Translation and localization

Docusaurus makes it easy to use translation functionality using Crowdin. All the markdown files are written in English. These markdown files are uploaded to Crowdin for translation by users within a community. Top-level pages are also written in English. The strings that are needed to be translated are wrapped in a <translate> tag.

Pulsar Website Build pulls down and uploads translation for all the Pulsar website documentation files automatically. Once it pulls down translation from Crowdin, it will build the translation into the website.

Contribute translation

Translation is stored and managed in the Pulsar Crowdin project. To contribute translation, you can simply create a Crowdin account, join the project and make contributions. Crowdin provides very good documentation for translators. You can read Crowdin Knowledge Base before contributing.

Translation you contribute is licensed under Apache License V2. Pulsar Committers will review translation. If your translation is not reviewed or approved by any committer, feel free to reach out via slack channel or mailing lists.

Download translated docs

When you find display issues on the translated pages, you can download the translated docs from Crowdin, and follow the instructions below to debug and fix issues.

  1. Install Java (optional) If you have installed Java, skip this step. If you have not installed Java, install the latest version. If you are using Mac OS, you can use the following command to install Java:
brew cask install java
  1. Install Crowdin CLI

To download the translated markdown files, you need to install Crowdin CLI.

  1. Set environment variables

You need to set the following environment variables:

export CROWDIN_DOCUSAURUS_PROJECT_ID="apache-pulsar"
export CROWDIN_DOCUSAURUS_API_KEY=<crowdin-pulsar-api-key>

You can find the API Key of Pulsar Crowdin project here. Only PMC members and committers are able to retrieve the API key. If the API key is invalid, regenerate.

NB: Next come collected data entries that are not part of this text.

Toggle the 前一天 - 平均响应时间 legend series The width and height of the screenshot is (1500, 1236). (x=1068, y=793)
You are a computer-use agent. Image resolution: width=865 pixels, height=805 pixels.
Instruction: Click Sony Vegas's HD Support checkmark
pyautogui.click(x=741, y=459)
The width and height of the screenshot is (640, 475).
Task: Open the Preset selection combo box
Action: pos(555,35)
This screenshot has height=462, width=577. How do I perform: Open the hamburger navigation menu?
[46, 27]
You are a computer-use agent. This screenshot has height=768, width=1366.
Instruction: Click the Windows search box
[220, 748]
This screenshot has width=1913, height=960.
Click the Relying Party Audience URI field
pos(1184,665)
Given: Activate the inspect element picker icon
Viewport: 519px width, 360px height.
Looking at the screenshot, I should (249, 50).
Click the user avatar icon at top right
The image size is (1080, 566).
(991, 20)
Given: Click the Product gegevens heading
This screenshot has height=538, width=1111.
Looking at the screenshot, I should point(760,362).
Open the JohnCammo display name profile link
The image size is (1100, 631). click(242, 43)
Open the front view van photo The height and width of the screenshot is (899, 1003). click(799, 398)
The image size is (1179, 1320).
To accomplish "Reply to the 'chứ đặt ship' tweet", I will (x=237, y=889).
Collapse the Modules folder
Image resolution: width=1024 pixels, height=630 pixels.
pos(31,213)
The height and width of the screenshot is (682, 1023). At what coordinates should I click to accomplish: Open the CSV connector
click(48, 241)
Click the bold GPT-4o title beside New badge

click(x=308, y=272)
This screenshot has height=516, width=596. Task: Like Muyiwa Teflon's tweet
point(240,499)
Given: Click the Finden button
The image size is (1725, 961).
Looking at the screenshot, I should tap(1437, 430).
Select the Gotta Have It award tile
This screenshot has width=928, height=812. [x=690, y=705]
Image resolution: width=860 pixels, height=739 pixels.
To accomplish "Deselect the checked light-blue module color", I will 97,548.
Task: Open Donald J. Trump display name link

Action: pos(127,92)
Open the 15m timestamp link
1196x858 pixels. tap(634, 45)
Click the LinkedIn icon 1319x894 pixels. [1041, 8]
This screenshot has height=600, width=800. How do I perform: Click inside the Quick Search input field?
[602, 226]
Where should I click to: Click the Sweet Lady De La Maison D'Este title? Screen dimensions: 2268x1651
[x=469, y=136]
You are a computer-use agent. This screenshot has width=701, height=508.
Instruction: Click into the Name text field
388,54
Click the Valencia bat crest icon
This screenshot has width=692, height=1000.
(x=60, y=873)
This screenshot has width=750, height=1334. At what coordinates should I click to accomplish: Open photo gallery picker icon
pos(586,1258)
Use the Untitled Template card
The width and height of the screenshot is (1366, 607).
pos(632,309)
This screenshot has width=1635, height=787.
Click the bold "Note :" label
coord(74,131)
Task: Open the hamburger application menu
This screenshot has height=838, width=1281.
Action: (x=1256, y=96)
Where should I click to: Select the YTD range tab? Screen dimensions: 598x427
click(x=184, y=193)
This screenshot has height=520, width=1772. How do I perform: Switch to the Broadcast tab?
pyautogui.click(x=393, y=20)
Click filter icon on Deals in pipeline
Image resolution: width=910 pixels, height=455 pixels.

  1. Download the translated docs

Now you are ready to download the translated docs from Crowdin.

$ cd ${PULSAR_HOME}/site2/website
# download all translated docs
$ yarn crowdin-download
# download the translated docs for `zh-CN`
$ yarn crowdin-download -l zh-CN

The translated docs are downloaded to the site2/website/translated_docs directory.

Check issues, fix and verify

After downloading the translated documents, you can open the target markdown file, check issues and fix them. To verify if you have fixed the issues correctly, run the site locally.